* [Exercise details]
Copy out the rows below word for word, beginning at the line that contains "Given: Open the Spôsob" and continuing through the last of the rows.

Target pointing data:

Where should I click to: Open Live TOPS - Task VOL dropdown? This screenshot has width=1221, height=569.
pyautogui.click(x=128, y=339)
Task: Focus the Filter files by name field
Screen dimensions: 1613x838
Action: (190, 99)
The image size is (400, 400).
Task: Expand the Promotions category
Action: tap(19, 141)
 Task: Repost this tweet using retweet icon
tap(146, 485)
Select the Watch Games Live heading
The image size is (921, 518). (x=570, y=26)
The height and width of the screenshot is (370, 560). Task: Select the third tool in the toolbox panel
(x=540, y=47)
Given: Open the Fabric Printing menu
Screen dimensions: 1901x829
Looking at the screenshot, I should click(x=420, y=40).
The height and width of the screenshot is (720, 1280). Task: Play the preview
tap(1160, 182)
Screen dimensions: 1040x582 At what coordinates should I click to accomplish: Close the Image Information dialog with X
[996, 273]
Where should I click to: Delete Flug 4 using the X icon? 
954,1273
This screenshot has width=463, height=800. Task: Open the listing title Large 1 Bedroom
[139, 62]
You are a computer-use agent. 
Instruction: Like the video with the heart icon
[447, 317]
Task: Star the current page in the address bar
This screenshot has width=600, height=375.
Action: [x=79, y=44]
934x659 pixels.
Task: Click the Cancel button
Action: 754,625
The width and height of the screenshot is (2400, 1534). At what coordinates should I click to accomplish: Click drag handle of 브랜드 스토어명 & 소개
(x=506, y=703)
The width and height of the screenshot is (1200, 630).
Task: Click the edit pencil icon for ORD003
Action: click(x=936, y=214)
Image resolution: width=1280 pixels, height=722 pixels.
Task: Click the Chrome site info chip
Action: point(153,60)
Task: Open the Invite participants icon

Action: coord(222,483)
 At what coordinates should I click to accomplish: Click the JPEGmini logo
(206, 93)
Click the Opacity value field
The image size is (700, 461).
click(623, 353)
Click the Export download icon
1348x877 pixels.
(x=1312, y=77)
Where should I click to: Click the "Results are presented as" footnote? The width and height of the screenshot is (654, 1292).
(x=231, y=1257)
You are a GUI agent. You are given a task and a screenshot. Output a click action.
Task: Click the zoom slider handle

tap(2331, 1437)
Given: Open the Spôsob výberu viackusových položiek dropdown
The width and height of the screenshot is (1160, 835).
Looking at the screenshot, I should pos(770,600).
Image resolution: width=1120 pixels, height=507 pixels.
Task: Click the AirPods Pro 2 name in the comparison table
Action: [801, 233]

* [Solution for this exercise]
Given: Open the Spôsob výberu viackusových položiek dropdown
The width and height of the screenshot is (1160, 835).
Looking at the screenshot, I should pos(770,600).
Image resolution: width=1120 pixels, height=507 pixels.
Task: Click the AirPods Pro 2 name in the comparison table
Action: [801, 233]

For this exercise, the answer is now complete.